Only one stretch of the data below is needed: the line with "Instruction: Click the" through the last line. Output it exactly and drop the pictures.

====== INFORMATION

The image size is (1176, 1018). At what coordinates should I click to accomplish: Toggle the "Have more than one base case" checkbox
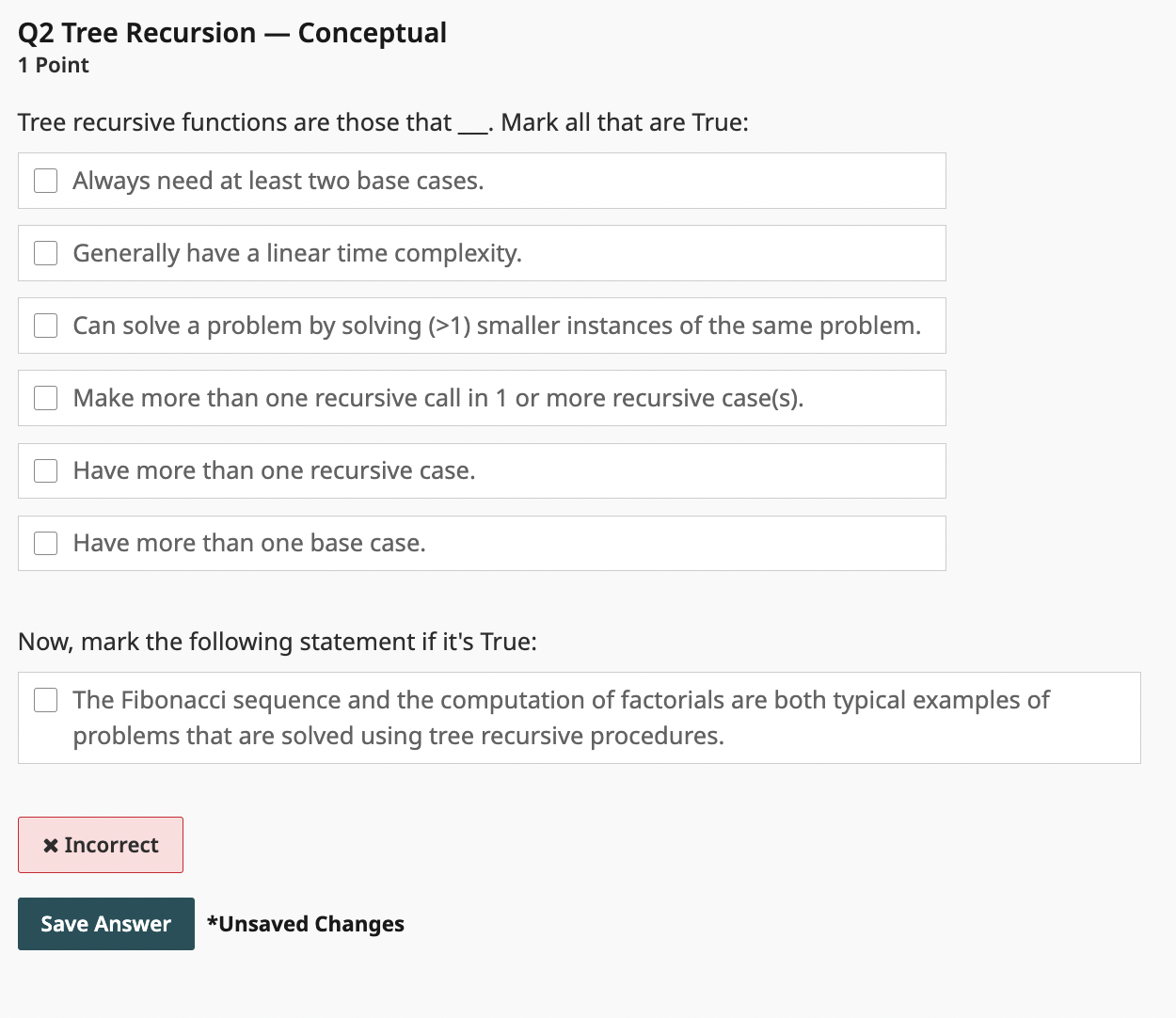[46, 543]
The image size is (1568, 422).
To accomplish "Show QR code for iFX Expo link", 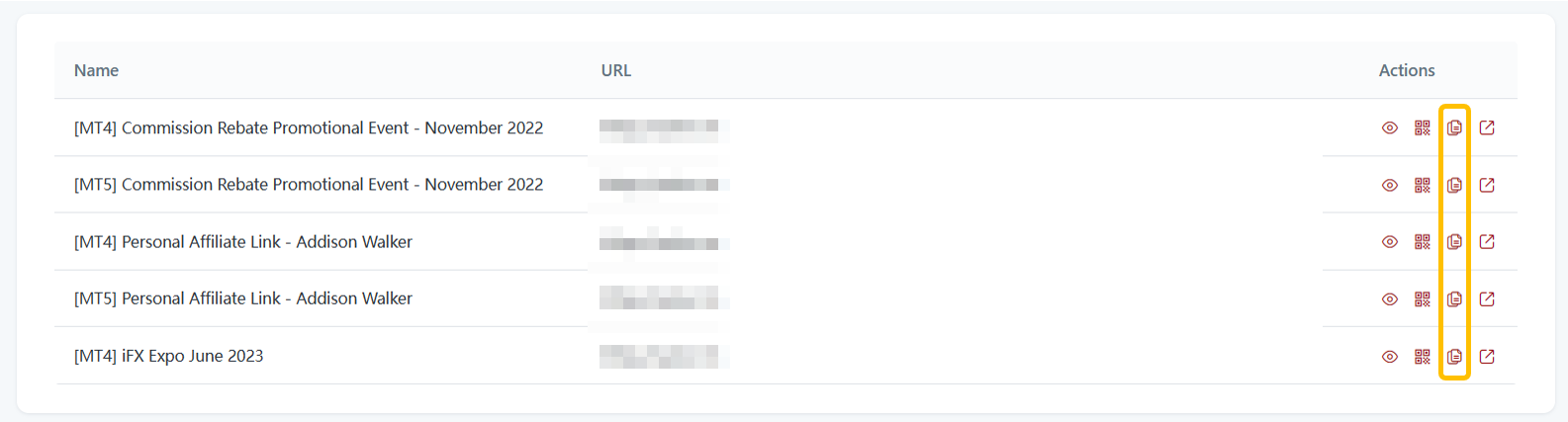I will (x=1423, y=357).
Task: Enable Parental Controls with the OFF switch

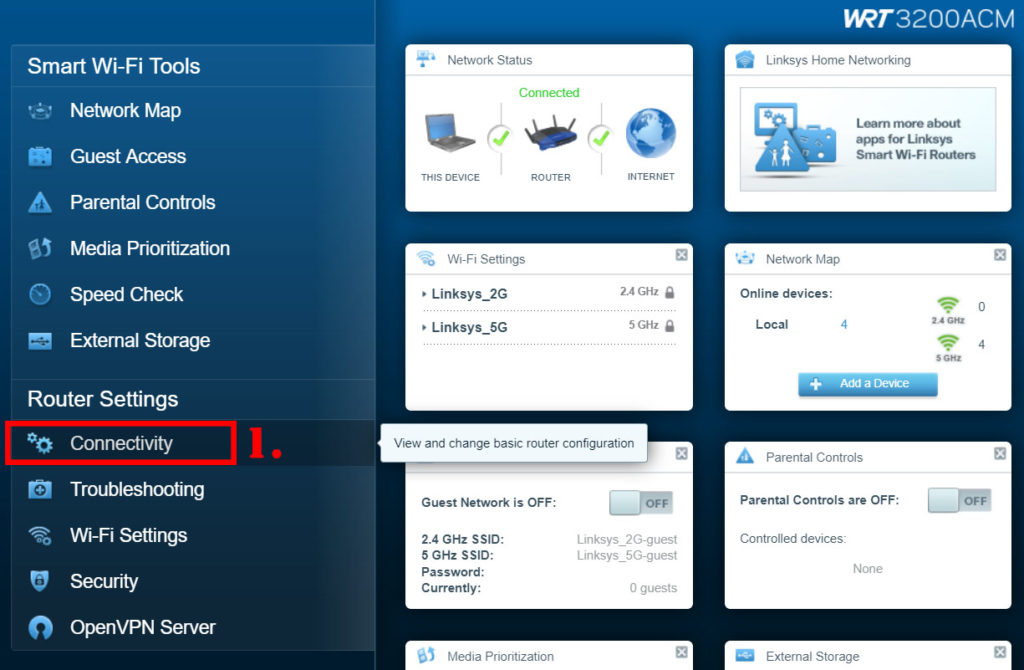Action: [x=959, y=499]
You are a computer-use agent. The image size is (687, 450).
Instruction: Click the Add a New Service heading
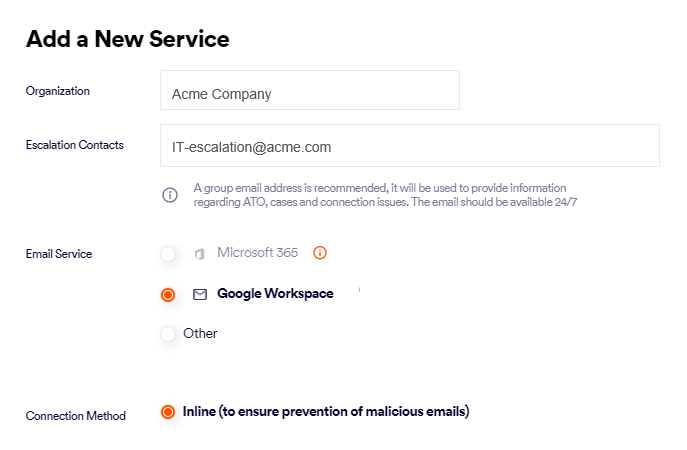coord(127,39)
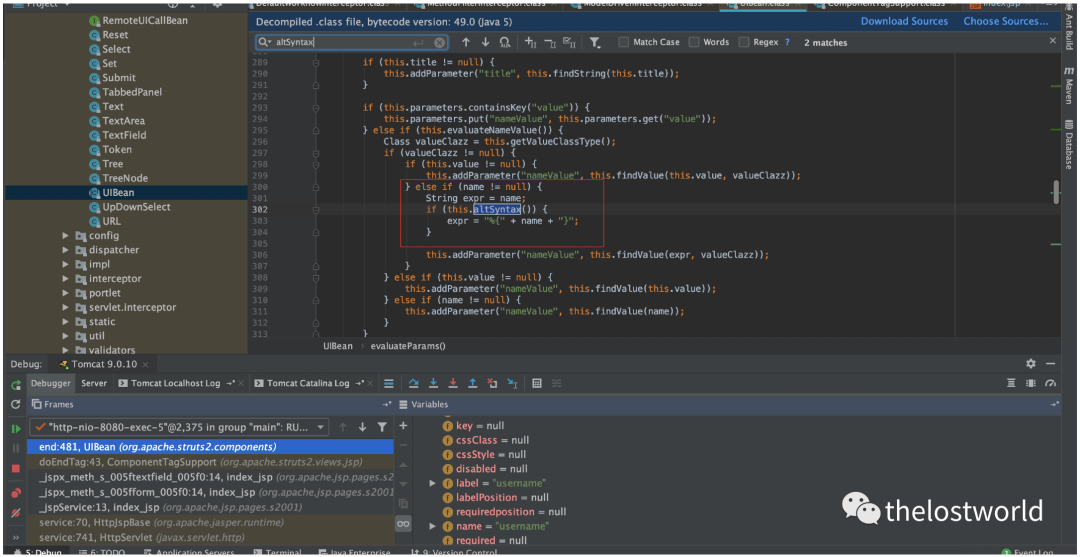Open the Server tab in Debug panel
The width and height of the screenshot is (1080, 557).
(x=94, y=384)
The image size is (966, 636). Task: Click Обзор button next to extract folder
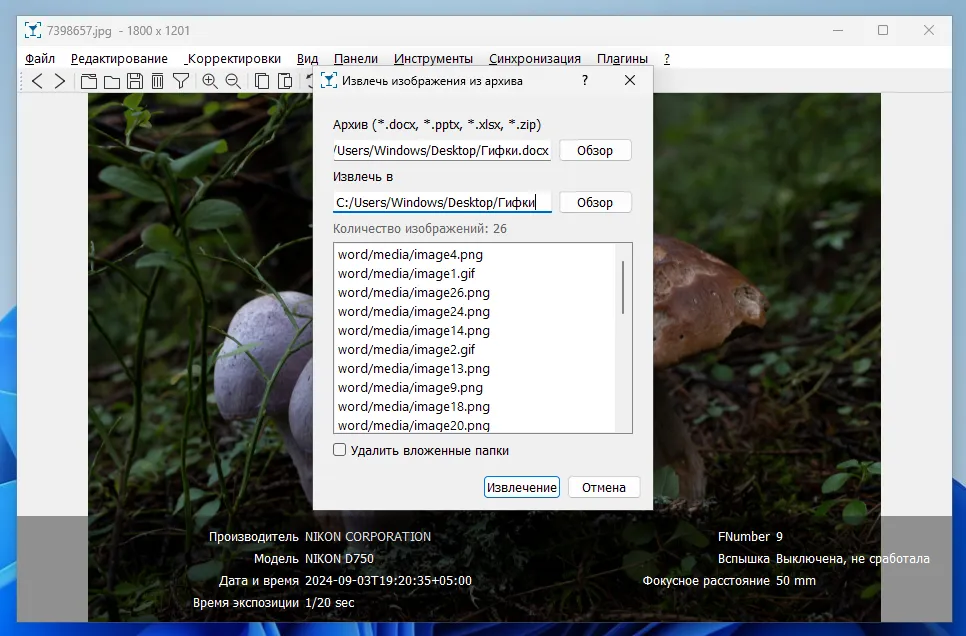click(595, 203)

============

YOUR SOLUTION
Instruction: Click the Add a New Service heading
coord(127,39)
Open the Server tab in Debug panel
The width and height of the screenshot is (1080, 557).
(x=94, y=384)
The image size is (966, 636). Task: Click Обзор button next to extract folder
click(595, 203)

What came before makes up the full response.